Rhodes poursuit sa campagne pour faire pression sur son gouvernement pour qu’il annexe ce qui reste du territoire de Khama. En 1895, avec deux autres chefs de tribus voisines, Bathoen I et Sebele I, Khama se rendit en Grande–Bretagne pour faire pression sur la Reine pour qu’elle soit protégée des doubles pressions de la British South Africa Company de Cecil Rhodes – située dans ce qui allait devenir plus tard la Rhodésie au nord – et des colons afrikaners venant du Sud. Parce que le voyage était organisé par des missionnaires, le christianisme de Khama a été la pièce maîtresse de la campagne. Les chefs ont beaucoup voyagé à travers la Grande-Bretagne, s’adressant à un large public évangélique. Non seulement la biographie de Khama a-t-elle été écrite à cette époque, mais il a reçu de nombreuses autres publications qui ont cimenté sa légende en tant que chrétien africain. Le voyage en Grande-Bretagne des trois rois Tswanas s’est finalement avéré un succès après le raid malheureux de Jameson en 1896, lorsque la réputation de Rhodes a été ruinée. Si Khama et ses compatriotes avaient été incapables de convaincre les autorités britanniques de la nécessité de protéger les Bamangwato avant le fiasco du raid Jameson, il est très probable qu’une grande partie de ce qui est aujourd’hui le Botswana aurait été absorbée par la Rhodésie et l’Afrique du Sud.
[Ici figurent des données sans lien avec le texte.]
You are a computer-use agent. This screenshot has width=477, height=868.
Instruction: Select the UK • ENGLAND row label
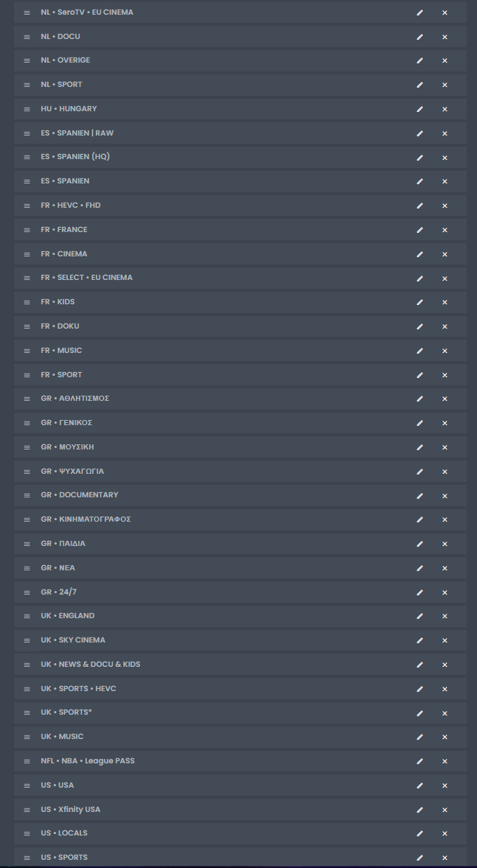(68, 616)
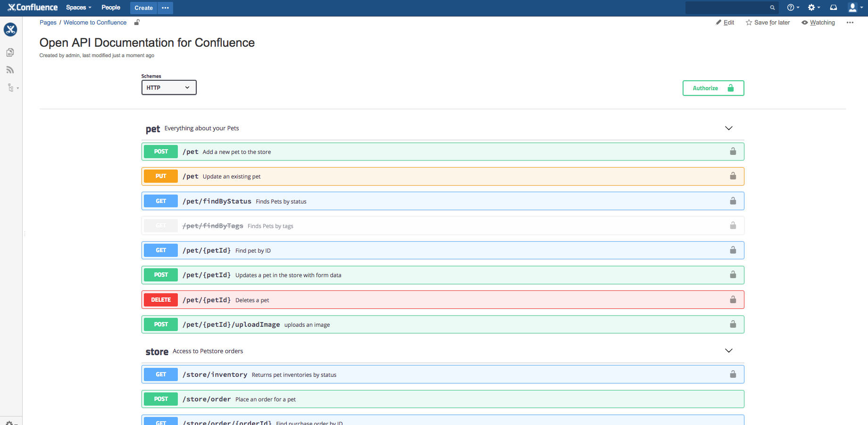Open the Spaces menu
The image size is (868, 425).
(78, 8)
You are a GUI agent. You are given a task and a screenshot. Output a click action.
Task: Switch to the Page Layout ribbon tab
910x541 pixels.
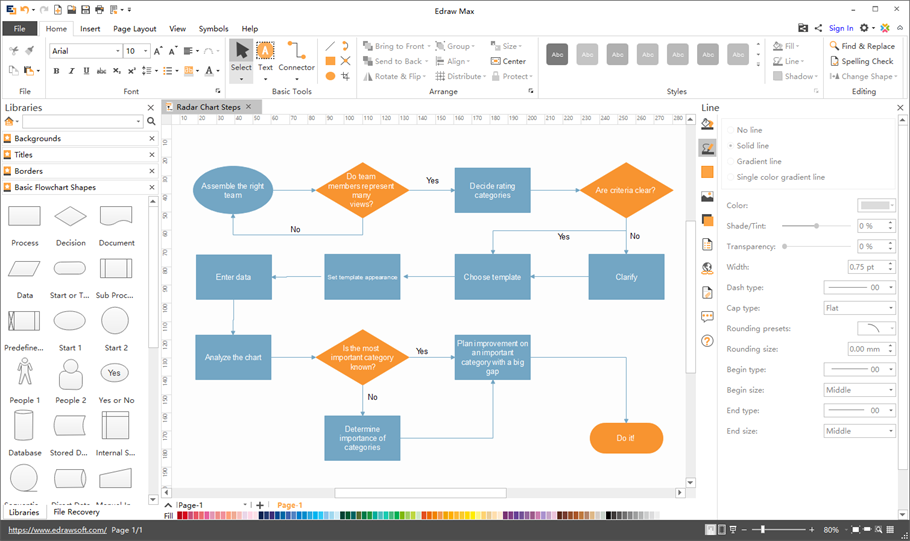134,29
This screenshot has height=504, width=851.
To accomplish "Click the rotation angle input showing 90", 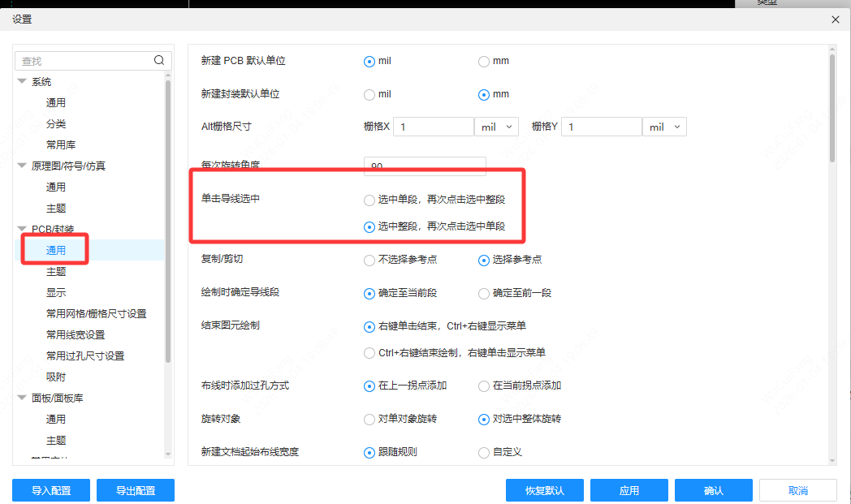I will 425,165.
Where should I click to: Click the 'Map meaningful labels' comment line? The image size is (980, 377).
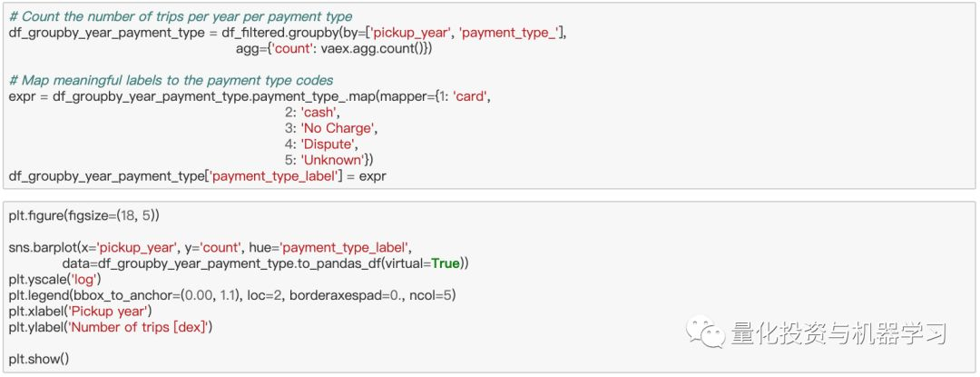pos(172,80)
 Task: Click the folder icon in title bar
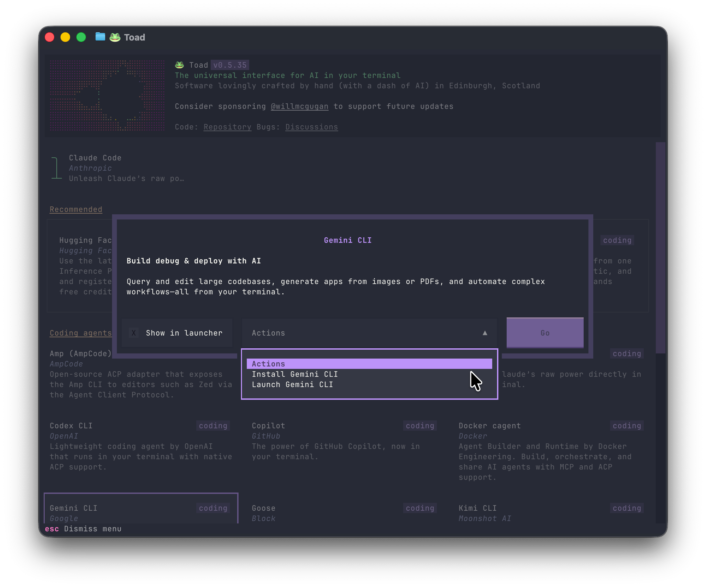100,37
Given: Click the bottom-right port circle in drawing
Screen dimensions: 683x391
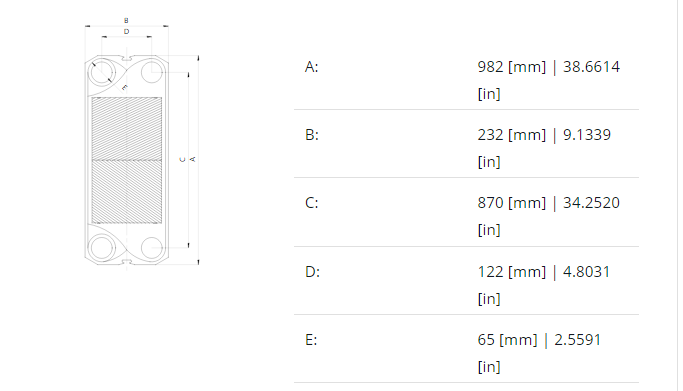Looking at the screenshot, I should coord(152,248).
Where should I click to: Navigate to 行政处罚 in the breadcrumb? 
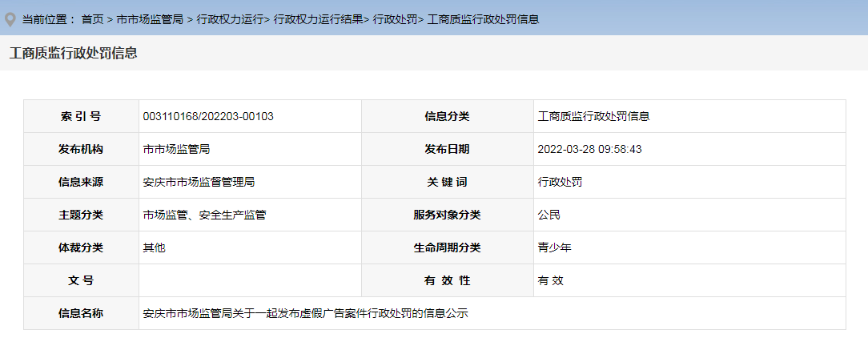395,18
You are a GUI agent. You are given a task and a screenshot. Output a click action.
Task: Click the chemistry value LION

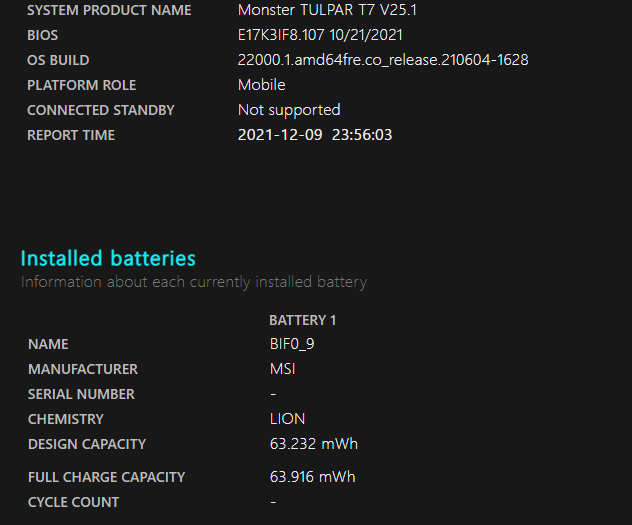287,419
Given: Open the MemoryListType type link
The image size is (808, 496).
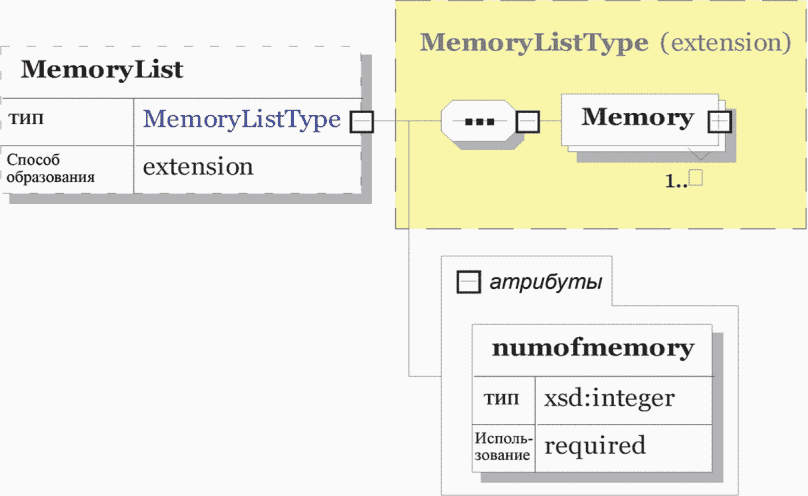Looking at the screenshot, I should [x=242, y=119].
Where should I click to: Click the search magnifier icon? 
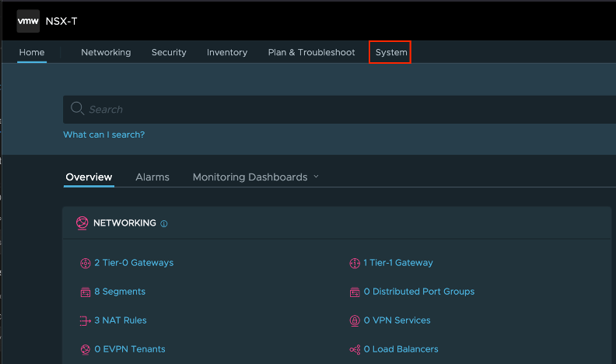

Khama III était inébranlable en imposant sa volonté christianisée à la tribu. Il a promu les écoles et a privilégié l’embauche de chrétiens instruits. Il interdit l’alcool sur les terres tribales (avec un succès variable), impose des moratoires sur la vente de bétail en dehors du territoire Bamangwato et des terres tribales en tant que concessions aux intérêts miniers et bovins étrangers, et abolit la polygamie. L’abolition de la polygamie était peut-être son geste le plus controversé. Certains soutiennent qu’à mesure que le christianisme se répandait plus tard parmi les autres tribus du protectorat et que la polygamie était universellement abolie, la « colle » sociétale qui maintenait les familles ensemble (étendue comme par la polygamie) s’est tarie.